Interviewer: Bret S. Stetka, MD; Interviewee: Deborah Friedman, MD, FAHS, MPH

Disclosures

June 06, 2018

Editorial Collaboration

Medscape &

Editor’s Note: Since the publication of this article, the FDA has approved erenumab, the first anti-CGRP monoclonal antibody for the treatment of migraine.

Last month in Los Angeles, California, Medscape attended the American Academy of Neurology's 2018 Annual Meeting. While onsite in the exhibit hall, we spoke with neurologist and headache expert Deborah Friedman, MD, FAHS, about exciting migraine advances presented at this year's conference. Dr Friedman is chief of the Division of Headache Medicine and the founding director of UT Southwestern's Headache and Facial Pain Program. She is the past-chair of the headache and facial pain section of the American Academy of Neurology, serves on the board of directors of the American Headache Society, and is a past-president of the North American Neuro-Ophthalmology Society. Dr Friedman also serves on the steering committee for Medscape's Migraine Center of Excellence.

Medscape: What migraine developments presented at this meeting have impressed you most so far?

Friedman: Certainly CGRP [calcitonin gene-related peptide] drugs are the hot topic.
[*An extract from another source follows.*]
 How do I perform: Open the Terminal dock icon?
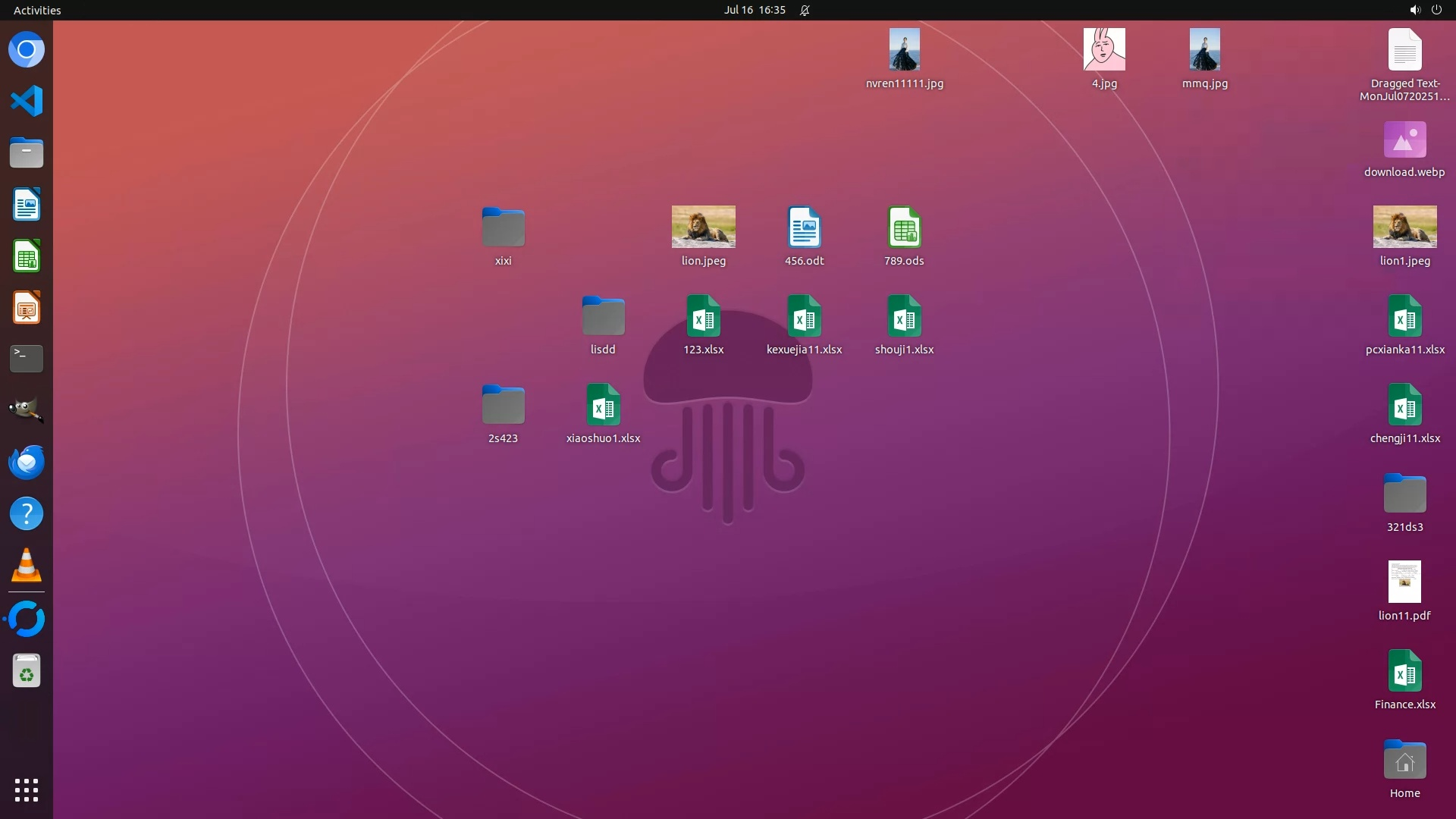pyautogui.click(x=27, y=359)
This has been a hot topic in the headache world for a few years, but now that the clinical trials have been done, we have results and companies are moving forward with the US Food and Drug Administration (FDA), so it looks like this is going to become a reality within the next year. It really is very exciting, and I think it will be a game changer in headache medicine.
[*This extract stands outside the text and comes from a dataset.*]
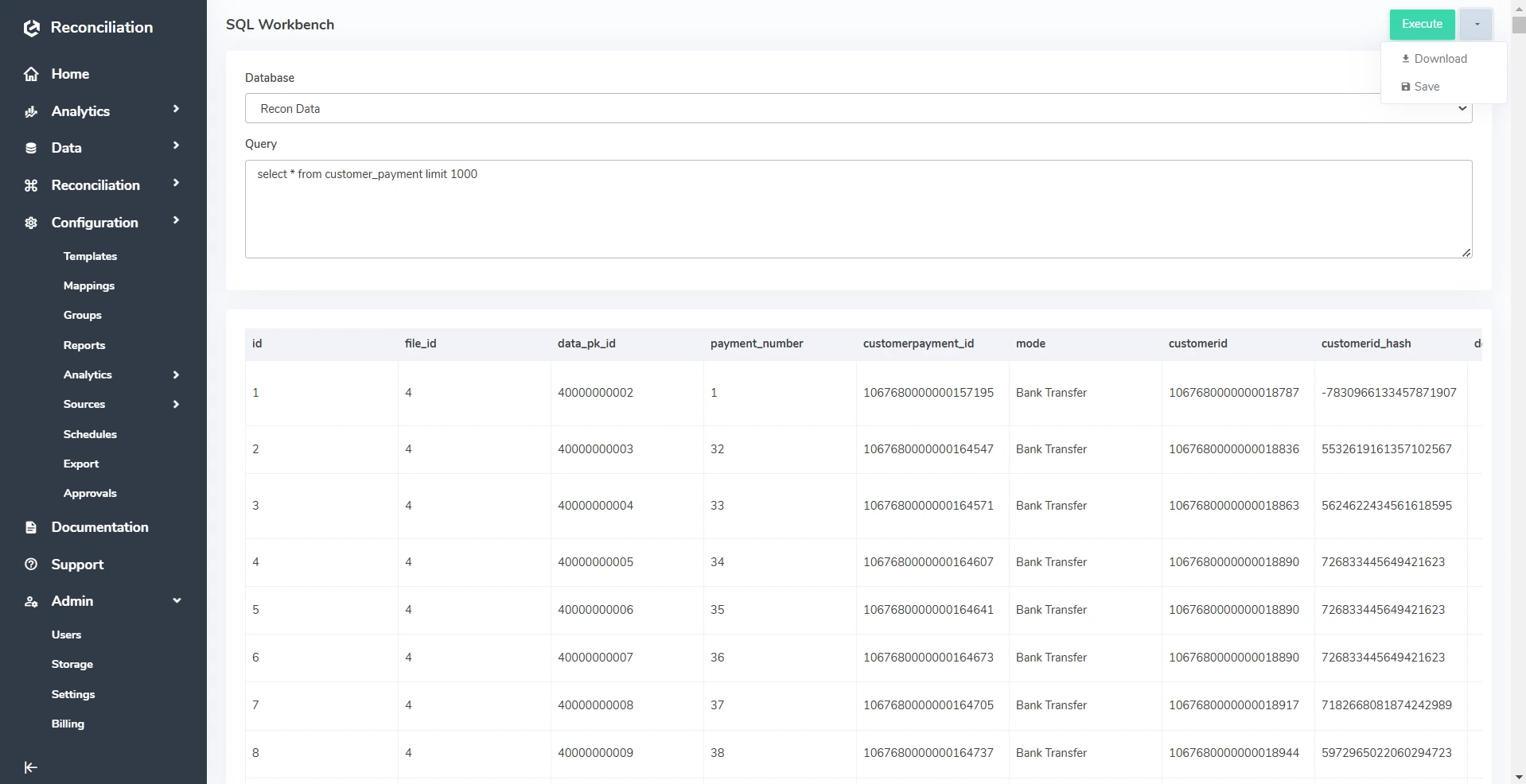This screenshot has height=784, width=1526.
Task: Open the Schedules configuration page
Action: [90, 433]
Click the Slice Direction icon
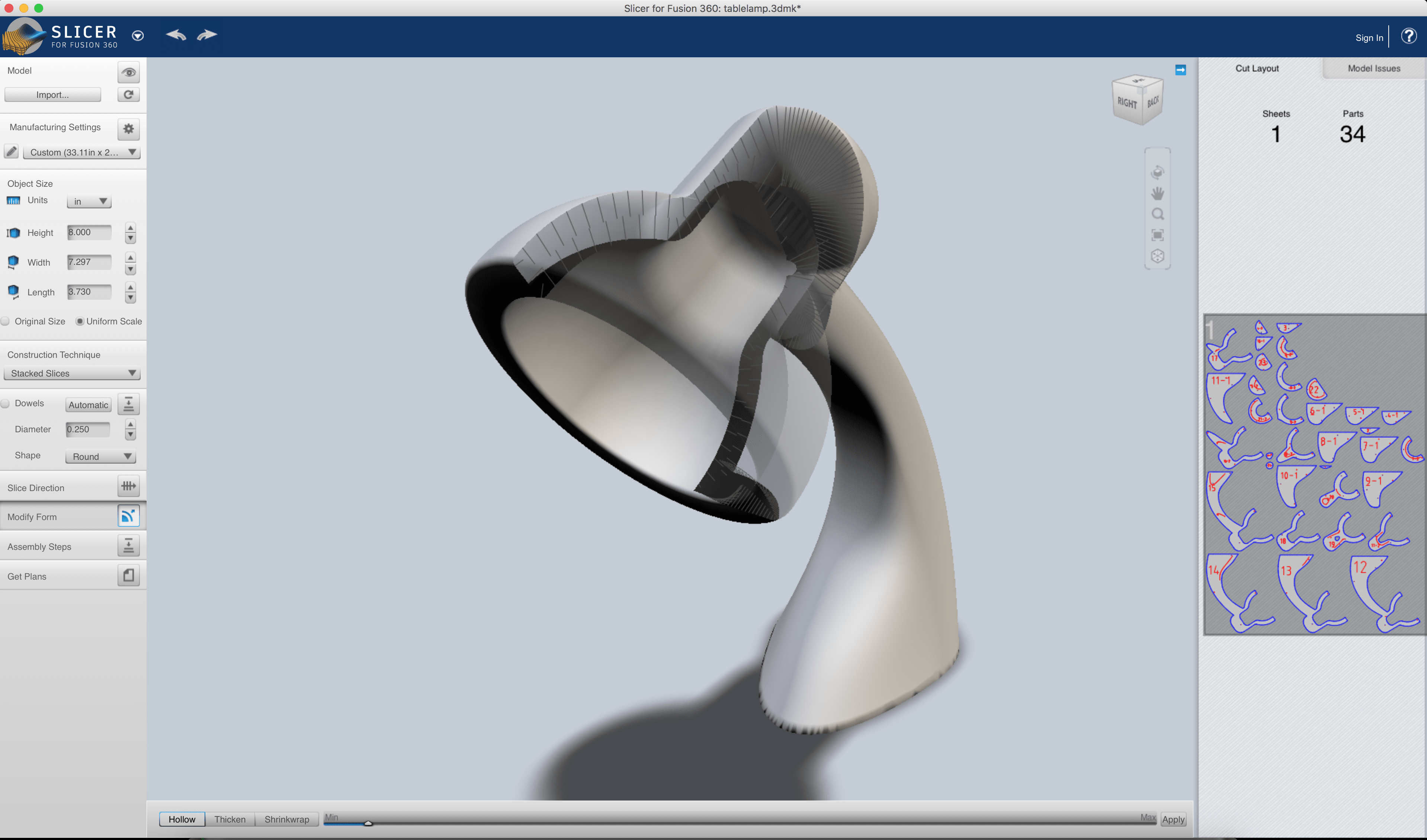This screenshot has height=840, width=1427. pyautogui.click(x=129, y=486)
Medscape: This is the first new class in decades, right?

Friedman: Yes, since 25 years ago when sumatriptan came out.

Medscape: Presumably we will see one, maybe two, of these compounds approved this year. How do you see them fitting into migraine treatment sequencing?

Freidman: It's a hard question to answer because a lot of this has to do with what the payers will accept and what limits they'll put forward, and they are already starting to work on that, as you can imagine.
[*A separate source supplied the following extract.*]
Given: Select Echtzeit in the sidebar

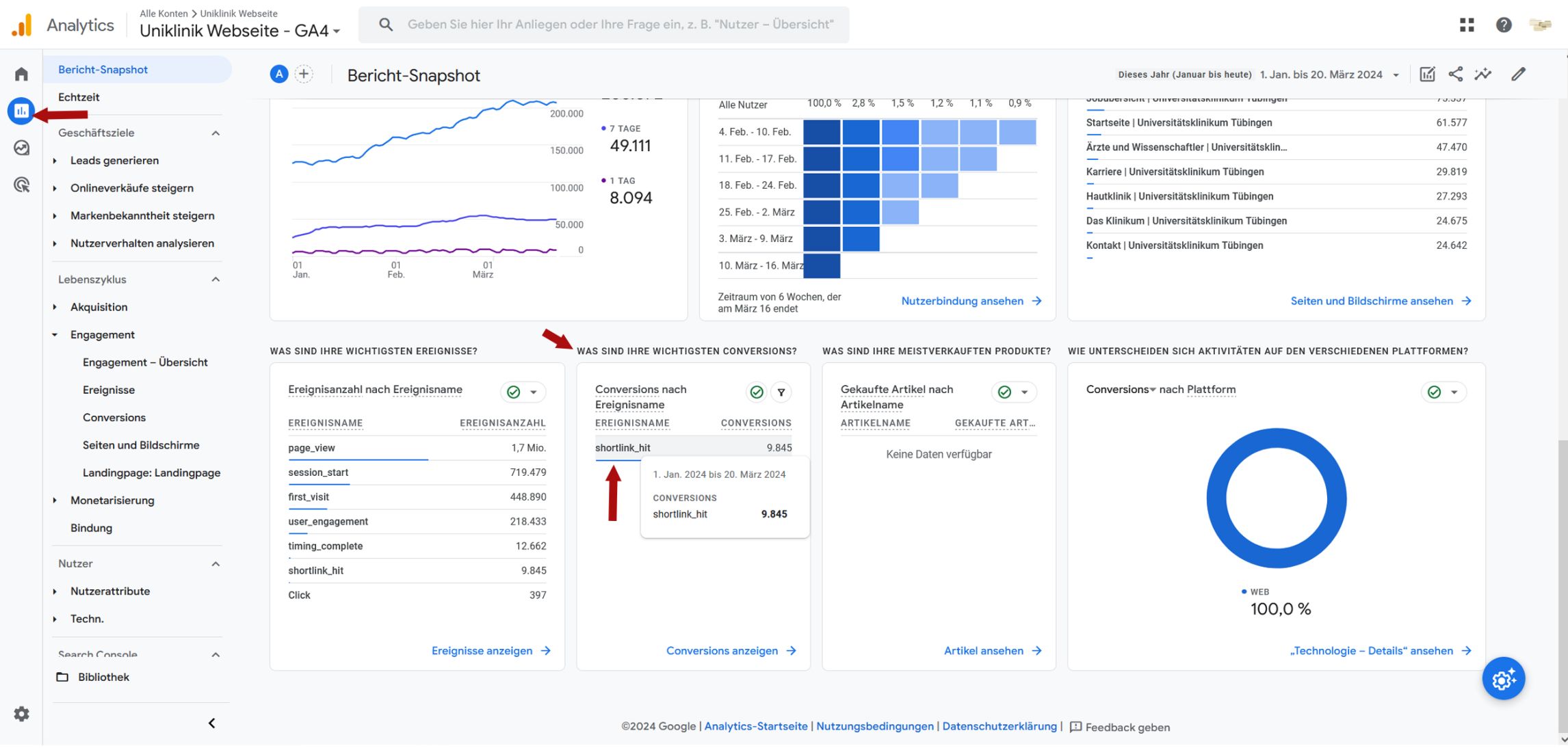Looking at the screenshot, I should [x=79, y=97].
In my own practice, I'm talking to my patients about the monoclonal antibodies, especially people who have had fairly refractory headaches regardless of the frequency of the headaches, because the antibodies were studied from 4 headache days a month through chronic migraine. So I'm actually keeping a list of my patients who have been through a lot of medications but haven't tolerated them. I'm telling them to go look up information on these drugs. I have a lot of patients who I think will be really good candidates for this treatment.

And the good news is that they're incredibly well tolerated. Not only is the effectiveness rate really good, but people seem to tolerate them really well. With many of our oral preventives, we can't really say that.

Medscape: Is there any chance they'd be considered a first-line treatment right off the bat?

Friedman: I doubt that we will be having that luxury, due to costs and coverage restrictions. That would be a shame, but I think that's the way it will work out.

Medscape: Besides the CGRP inhibitors, what else at the meeting has impressed you?

Friedman: Lasmiditan is an investigational acute migraine medication, a 5-HT1F receptor agent that will hopefully be helpful in patients who can't take triptans because of contraindications with coronary artery disease. That should hopefully be surfacing soon on the market.

Also, the CGRP small molecules are quite exciting, and so are the oral medications that are being tested for acute as well as chronic migraine.

There have also been a lot of discussions about devices. There's nothing that I'm aware of that's earth-shattering about them, but the various noninvasive stimulation devices are showing promise. There's the vagus nerve stimulator that was FDA approved for cluster headache as well as migraine. The supraorbital stimulator got approval for acute treatment of migraine. The transcutaneous magnetic stimulator got FDA approval for prevention as well as acute treatment.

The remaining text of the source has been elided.